TO DO »
Exactly reproduce the entries, dropping any pictures from your copy.

EXTRACTED INFORMATION »
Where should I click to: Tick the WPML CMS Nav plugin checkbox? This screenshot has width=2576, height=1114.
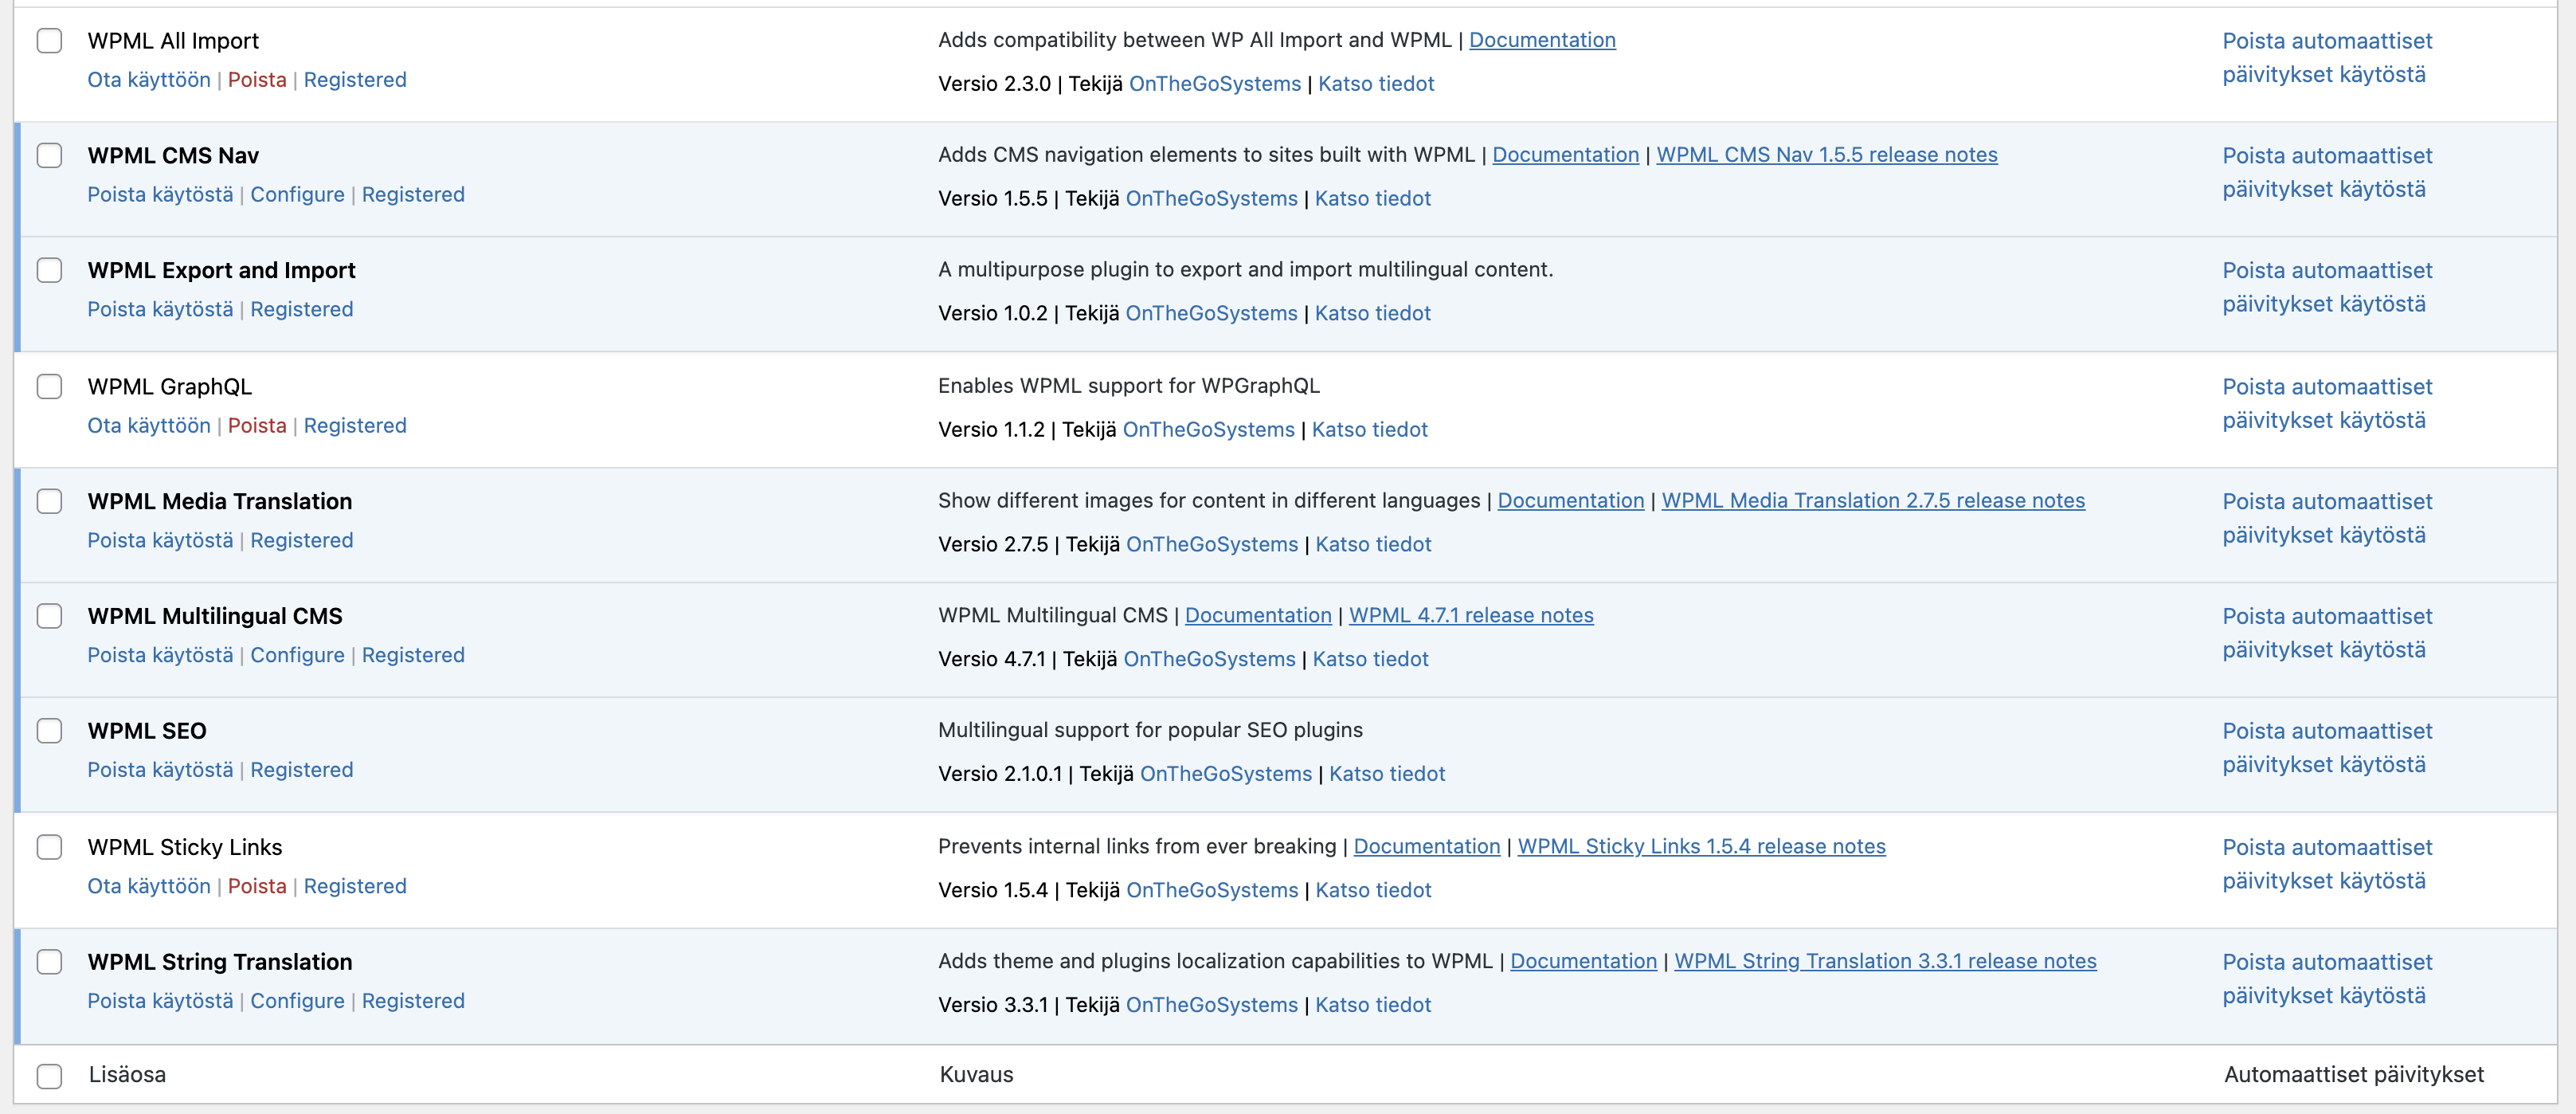pyautogui.click(x=49, y=156)
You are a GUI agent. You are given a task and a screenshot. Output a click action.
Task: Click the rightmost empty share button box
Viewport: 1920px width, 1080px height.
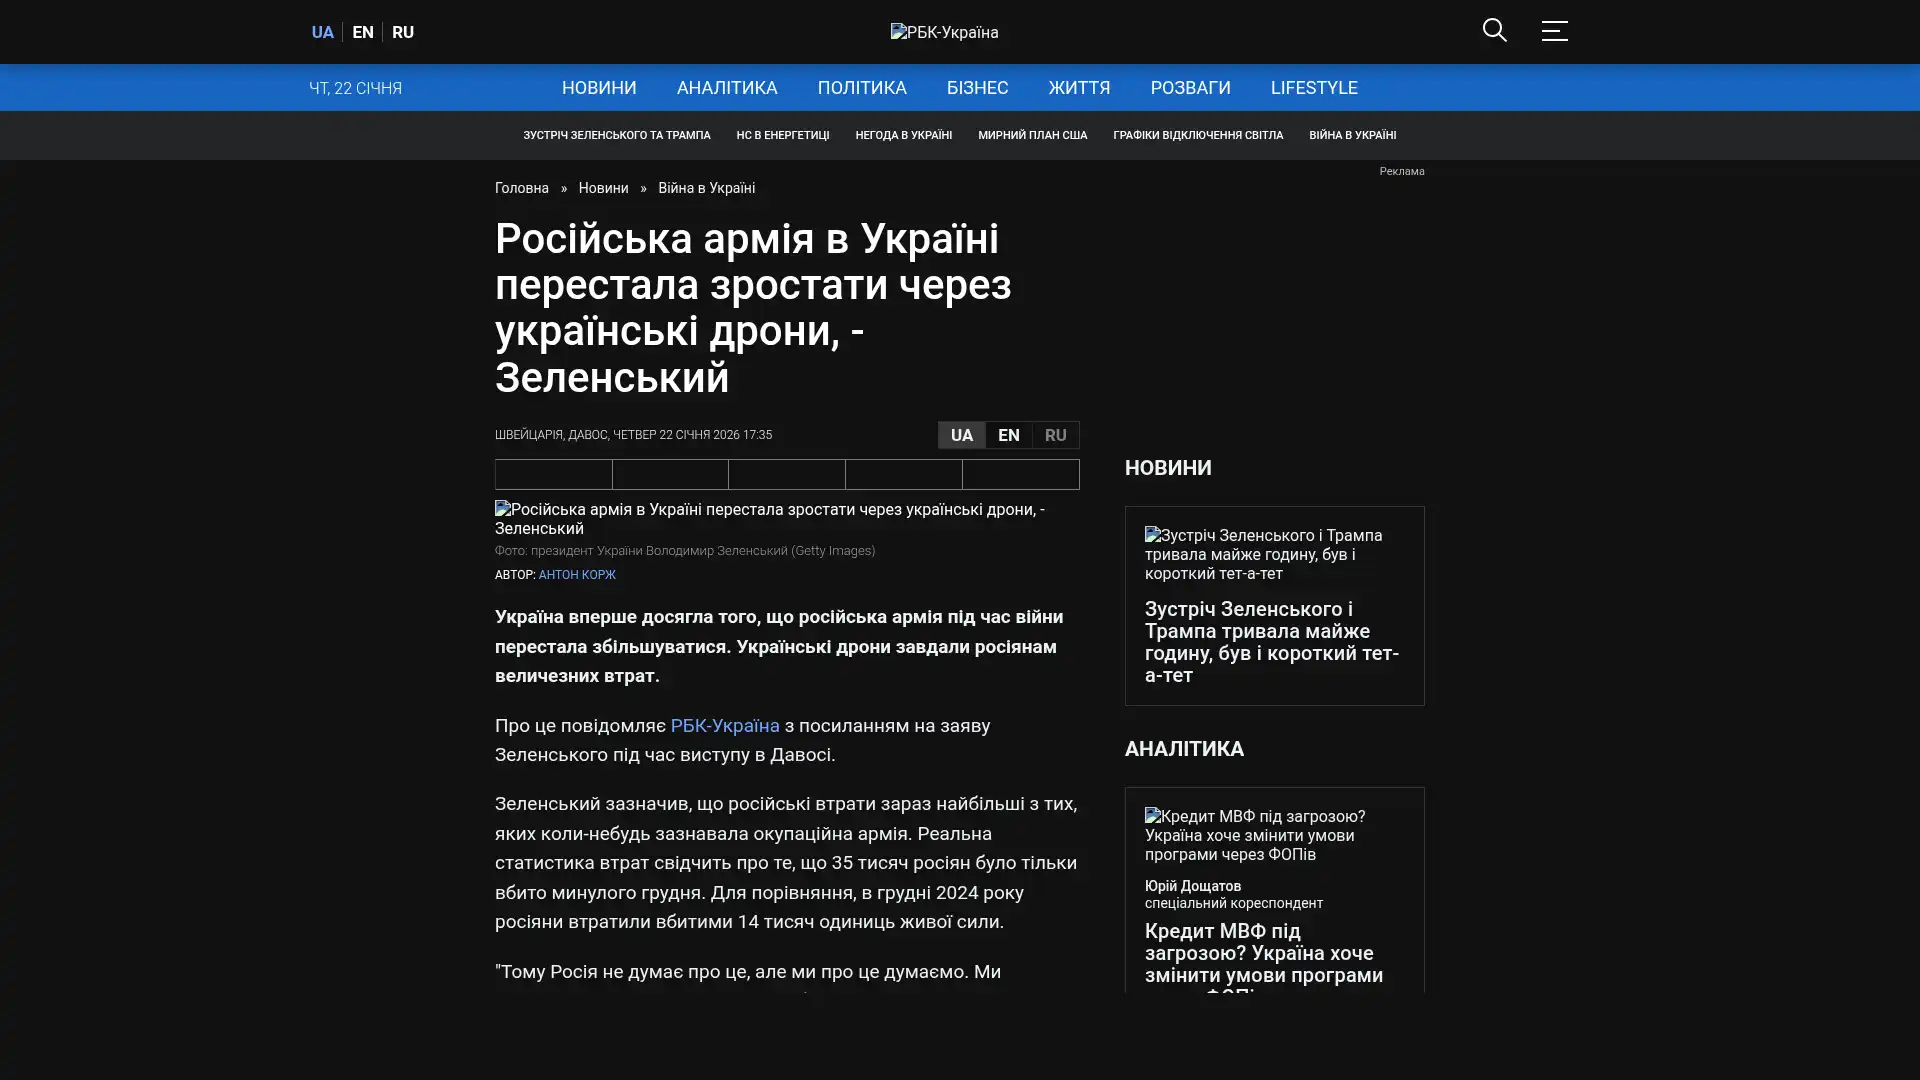click(x=1020, y=474)
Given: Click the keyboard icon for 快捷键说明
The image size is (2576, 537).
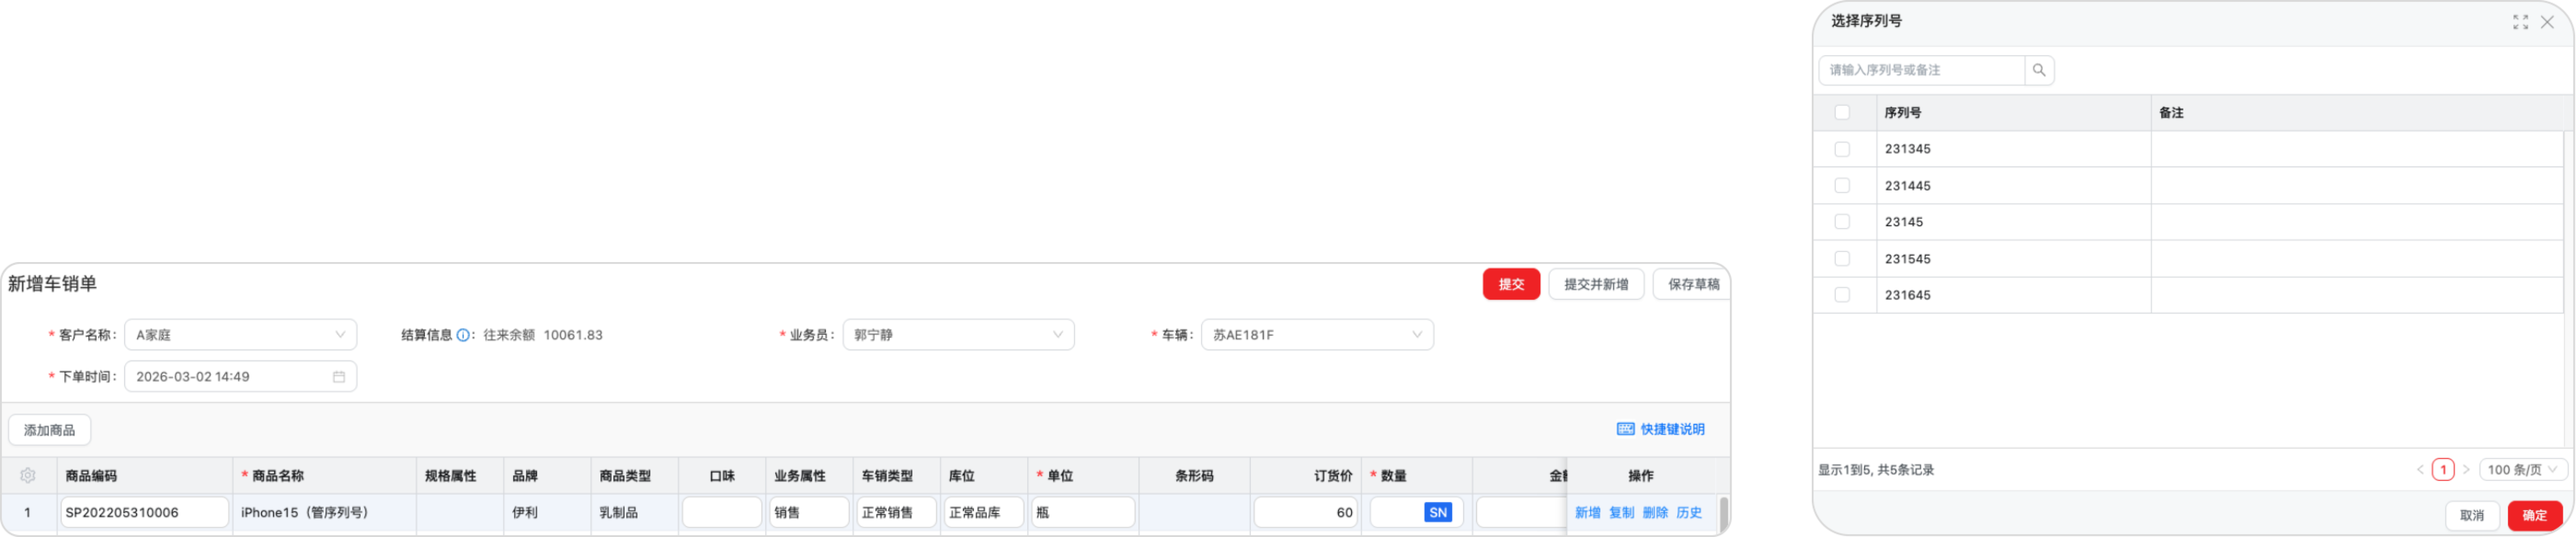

SOLUTION TO THE PROBLEM »
Where should I click to: Tick the WPML CMS Nav plugin checkbox? This screenshot has width=2576, height=1114.
pyautogui.click(x=49, y=156)
You are a GUI agent. You are given a task and a screenshot. Output a click action.
Task: Click the rightmost empty share button box
Viewport: 1920px width, 1080px height.
click(x=1020, y=474)
Given: Click the keyboard icon for 快捷键说明
The image size is (2576, 537).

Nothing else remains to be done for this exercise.